Şelale Kadak: İstanbul Modern kimin
Ben nedense İstanbul Modern'i tüm Türkiye'nin en önemli müzelerinden biri olarak görüyorum ve bu müzeye sadece bir ailenin sürekli katkı yapmasını beklemek de haksızlık diye düşünüyorum
Geçen hafta İstanbul Modern'e gelir elde etmek üzere düzenlenen geceye sanat eseri satın alarak katkıda bulunan iş dünyasının temsilcilerini takdir ettim ama en çok açık artırmada Hüsamettin Koçan'ın üç eserini birden satın alan Mudo'nun sahibi Mustafa Taviloğlu'nu ayrı bir yere koydum. Neden derseniz, sebebi şu.
Mustafa Taviloğlu'nun sıkı bir koleksiyoner olduğunu bilmeyen yoktur. Bugüne kadar bütün sanat fuarlarını, galerileri tek tek dolaşıp, bilenlerle oturup konuşup müthiş bir koleksiyon oluşturdu ve onları galeri kıvamına getirdiği bir apartmanın katlarında hem depoluyor, hem de sergiliyor. Arada arkadaşlarını gezdirdiğini biliyorum.

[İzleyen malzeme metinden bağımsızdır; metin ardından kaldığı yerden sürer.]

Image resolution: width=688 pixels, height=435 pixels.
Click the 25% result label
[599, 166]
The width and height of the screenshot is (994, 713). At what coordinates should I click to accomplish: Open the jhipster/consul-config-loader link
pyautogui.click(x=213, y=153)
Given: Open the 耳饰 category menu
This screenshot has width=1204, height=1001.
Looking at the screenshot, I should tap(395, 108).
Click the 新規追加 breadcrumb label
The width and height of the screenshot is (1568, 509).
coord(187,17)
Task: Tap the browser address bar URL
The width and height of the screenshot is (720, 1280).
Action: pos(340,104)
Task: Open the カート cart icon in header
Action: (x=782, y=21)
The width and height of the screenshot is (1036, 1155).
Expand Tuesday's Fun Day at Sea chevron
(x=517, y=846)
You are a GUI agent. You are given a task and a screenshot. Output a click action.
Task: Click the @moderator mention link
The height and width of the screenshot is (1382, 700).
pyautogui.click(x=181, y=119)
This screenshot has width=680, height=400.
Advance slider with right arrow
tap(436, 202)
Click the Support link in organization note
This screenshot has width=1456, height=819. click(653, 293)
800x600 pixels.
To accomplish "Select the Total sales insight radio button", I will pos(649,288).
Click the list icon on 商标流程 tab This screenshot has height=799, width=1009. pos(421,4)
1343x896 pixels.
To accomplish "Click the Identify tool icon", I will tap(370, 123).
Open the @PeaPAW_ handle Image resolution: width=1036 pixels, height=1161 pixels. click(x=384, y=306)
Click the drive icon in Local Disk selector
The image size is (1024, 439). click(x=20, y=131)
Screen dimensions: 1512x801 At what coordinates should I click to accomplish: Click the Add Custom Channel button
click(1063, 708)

Çünkü Taviloğlu, kendi müzesini açmak istiyor. Yıllardır da bunun için bir bölge, bir mekan arayıp duruyor. İşte o nedenle, Taviloğlu, kendi müzesi için para harcamak dururken, sırf İstanbul Modern'e katkı yapayım diye o gece bir eser satın almayabilirdi. Ama öyle yapmadı. Açık artırmaya büyük bir heyecanla katıldı.
İstanbul Modern kimin
Sonra düşündüm, Oya Eczacıbaşı'nın büyük gayretiyle nihayet Türkiye bir modern sanat müzesine sahip oldu. Peki İstanbul Modern kimin Evet, başta devletten olmak üzere destek aldılar müzeyi kurarken ama Eczacıbaşılar bu müze için para harcamaya devam etti ve yıllardır İstanbul Kültür ve Sanat Vakfı için de holding olarak milyonlarca dolarlık katkıyı sürdürüyorlar ve sürdürecekler. Ama bu İstanbul Modern'in sahibi, Eczacıbaşı Ailesi demek mi oluyor
Anladığım kadarıyla kimi çevreler böyle düşünüyor. Ben nedense İstanbul Modern'i tüm Türkiye'nin en önemli müzelerinden biri olarak görüyorum ve bu müzeye sadece bir ailenin sürekli katkı yapmasını beklemek de haksızlık diye düşünüyorum.
Aslında Oya Eczacıbaşı, pek çok şirketi ve holdingi sergi sponsorluklarıyla daha ilk günden müzeye çekmeyi başardı. Bu da bu müzeyi pek çok şirketin ve patronun benimsediğini ve sahiplendiğini ortaya koyuyor tabii.
Bir de şu var tabii. İstanbul'da son zamanlarda o kadar çok yardım derneği gece düzenleyip, para topladı ki. Bu, zengin kesimde 'bu işin sonu yok' hissi uyandırabilir. Yardım derneklerinin yaptığı güzel ve evet, devam etsinler ama sadece bir kesimin hayatına dokunuyor neticede bu dernekler, oysa müzelerin herkesi kucakladığını ve bu nedenle de daha çok ilgiyi hak ettiklerini düşünüyorum.
İstanbul Modern'de o gece en büyük katkıyı Varyap'ın CEO'su Erdinç Varlıbaş yaptı. Onu ve masa satın alan herkesi bu sütunlardan bir kez daha kutluyorum.